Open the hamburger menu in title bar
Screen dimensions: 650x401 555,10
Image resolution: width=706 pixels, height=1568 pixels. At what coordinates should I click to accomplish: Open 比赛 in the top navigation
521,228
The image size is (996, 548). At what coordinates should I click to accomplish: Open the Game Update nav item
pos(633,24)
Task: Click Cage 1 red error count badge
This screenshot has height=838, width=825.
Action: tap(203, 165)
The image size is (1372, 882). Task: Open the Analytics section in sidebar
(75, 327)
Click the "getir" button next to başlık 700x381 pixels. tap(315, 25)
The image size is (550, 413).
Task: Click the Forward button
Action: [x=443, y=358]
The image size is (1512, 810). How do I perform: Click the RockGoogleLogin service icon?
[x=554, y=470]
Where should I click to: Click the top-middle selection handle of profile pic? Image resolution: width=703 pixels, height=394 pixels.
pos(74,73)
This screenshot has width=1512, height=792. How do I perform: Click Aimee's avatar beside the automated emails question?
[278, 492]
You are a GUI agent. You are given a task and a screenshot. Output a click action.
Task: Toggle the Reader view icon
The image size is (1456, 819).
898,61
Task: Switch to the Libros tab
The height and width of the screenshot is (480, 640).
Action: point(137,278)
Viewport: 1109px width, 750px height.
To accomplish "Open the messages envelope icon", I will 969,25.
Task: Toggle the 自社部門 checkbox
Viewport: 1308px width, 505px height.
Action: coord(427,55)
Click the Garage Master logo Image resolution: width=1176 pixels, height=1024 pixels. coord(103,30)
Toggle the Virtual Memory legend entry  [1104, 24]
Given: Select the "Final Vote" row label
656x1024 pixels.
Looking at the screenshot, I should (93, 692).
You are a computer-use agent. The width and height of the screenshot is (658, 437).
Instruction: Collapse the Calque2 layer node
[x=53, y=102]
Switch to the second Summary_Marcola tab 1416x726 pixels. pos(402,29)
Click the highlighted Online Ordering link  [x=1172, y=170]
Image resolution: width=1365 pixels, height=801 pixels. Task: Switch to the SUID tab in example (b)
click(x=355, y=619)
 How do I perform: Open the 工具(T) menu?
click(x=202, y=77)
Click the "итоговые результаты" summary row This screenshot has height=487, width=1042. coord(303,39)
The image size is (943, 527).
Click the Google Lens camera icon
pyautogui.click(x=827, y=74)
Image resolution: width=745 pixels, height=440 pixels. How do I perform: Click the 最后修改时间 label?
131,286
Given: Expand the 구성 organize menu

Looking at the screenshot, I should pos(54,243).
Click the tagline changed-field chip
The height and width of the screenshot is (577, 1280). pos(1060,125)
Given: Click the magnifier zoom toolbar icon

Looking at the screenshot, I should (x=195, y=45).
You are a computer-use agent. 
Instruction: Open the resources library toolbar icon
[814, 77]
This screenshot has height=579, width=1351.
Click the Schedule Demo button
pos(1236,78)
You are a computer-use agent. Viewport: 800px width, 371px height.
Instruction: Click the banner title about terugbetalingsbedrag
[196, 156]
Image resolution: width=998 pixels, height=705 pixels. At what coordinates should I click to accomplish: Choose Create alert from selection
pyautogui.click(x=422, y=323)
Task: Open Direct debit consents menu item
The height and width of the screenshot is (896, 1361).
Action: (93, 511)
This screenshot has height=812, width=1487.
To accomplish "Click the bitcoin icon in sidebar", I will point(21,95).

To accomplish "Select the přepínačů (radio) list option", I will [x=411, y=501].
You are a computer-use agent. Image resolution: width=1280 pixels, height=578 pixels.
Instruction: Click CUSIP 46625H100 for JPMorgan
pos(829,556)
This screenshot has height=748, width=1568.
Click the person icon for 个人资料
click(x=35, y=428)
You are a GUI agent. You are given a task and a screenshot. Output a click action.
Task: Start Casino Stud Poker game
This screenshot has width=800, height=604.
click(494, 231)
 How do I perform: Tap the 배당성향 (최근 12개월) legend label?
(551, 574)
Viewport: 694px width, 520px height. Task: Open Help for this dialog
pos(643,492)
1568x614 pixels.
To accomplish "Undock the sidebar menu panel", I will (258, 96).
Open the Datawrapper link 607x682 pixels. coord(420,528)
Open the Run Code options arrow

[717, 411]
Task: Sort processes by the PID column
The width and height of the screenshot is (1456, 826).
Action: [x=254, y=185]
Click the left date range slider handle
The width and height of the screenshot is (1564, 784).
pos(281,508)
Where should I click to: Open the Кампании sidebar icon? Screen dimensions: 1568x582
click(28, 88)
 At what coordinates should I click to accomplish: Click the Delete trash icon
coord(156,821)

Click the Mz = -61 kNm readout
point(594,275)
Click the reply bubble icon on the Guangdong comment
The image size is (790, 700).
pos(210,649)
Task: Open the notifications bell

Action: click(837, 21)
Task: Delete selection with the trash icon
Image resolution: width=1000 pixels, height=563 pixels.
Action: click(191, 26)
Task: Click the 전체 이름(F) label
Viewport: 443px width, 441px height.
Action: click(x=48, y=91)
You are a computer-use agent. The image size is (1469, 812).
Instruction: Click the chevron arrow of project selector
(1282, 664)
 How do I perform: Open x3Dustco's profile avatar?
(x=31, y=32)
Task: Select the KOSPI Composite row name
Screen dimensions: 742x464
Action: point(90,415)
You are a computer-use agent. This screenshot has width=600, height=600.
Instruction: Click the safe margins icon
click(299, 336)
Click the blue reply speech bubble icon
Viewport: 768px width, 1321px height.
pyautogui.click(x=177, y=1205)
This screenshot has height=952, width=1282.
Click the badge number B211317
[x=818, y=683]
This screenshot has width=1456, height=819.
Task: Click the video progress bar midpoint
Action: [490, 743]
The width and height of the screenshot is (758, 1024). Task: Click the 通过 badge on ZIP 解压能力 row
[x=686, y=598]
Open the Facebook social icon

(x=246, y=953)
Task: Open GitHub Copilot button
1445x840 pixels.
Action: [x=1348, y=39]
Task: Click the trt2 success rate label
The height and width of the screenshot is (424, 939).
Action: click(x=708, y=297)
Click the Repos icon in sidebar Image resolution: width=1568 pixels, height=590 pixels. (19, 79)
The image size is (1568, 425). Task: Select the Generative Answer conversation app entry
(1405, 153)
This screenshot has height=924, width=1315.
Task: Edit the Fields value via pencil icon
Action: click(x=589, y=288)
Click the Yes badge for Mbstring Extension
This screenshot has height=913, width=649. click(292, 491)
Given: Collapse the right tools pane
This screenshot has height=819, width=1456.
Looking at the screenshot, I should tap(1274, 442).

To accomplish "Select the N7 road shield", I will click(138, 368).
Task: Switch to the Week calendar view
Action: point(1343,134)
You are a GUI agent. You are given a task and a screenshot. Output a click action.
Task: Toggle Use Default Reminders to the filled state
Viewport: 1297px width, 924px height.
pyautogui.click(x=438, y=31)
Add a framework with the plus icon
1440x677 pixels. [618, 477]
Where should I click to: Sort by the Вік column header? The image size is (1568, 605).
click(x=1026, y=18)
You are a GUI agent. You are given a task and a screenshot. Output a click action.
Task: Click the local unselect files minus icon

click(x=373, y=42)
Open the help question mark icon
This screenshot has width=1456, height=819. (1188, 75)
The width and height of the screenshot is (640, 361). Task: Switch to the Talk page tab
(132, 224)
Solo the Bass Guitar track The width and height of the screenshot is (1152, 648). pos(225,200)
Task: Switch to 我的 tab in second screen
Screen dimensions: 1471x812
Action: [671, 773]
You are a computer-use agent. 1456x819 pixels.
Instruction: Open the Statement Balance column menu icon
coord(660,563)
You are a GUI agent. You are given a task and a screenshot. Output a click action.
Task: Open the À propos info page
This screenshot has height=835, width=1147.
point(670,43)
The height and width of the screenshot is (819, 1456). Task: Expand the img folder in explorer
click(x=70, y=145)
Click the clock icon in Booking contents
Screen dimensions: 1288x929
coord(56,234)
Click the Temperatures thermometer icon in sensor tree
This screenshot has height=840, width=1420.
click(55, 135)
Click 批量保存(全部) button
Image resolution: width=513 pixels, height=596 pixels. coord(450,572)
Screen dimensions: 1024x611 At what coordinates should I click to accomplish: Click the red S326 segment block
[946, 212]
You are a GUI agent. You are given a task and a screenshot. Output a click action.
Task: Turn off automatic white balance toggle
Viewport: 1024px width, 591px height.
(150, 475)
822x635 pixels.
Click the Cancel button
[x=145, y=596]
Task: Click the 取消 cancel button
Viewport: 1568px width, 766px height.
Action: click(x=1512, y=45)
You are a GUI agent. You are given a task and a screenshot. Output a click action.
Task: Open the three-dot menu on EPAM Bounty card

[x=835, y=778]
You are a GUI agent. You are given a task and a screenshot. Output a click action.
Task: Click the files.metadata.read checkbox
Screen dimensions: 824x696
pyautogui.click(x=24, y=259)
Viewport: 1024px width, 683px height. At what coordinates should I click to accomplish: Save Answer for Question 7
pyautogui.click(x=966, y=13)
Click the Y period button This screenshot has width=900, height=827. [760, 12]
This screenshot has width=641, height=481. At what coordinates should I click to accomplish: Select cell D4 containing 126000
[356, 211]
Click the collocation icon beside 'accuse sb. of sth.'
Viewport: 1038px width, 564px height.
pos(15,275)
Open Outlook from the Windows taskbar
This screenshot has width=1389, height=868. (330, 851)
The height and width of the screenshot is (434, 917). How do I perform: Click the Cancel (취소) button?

== == ==

--- TASK DESCRIPTION ---
Return, unchanged, the entries from the line containing "You are a computer-use agent. The width" through the line containing "Click the highlighted", including both of those lines.

--- RESPONSE TO THE TASK ---
You are a computer-use agent. The width and height of the screenshot is (658, 437).
Instruction: Collapse the Calque2 layer node
[x=53, y=102]
Switch to the second Summary_Marcola tab 1416x726 pixels. pos(402,29)
Click the highlighted Online Ordering link  [x=1172, y=170]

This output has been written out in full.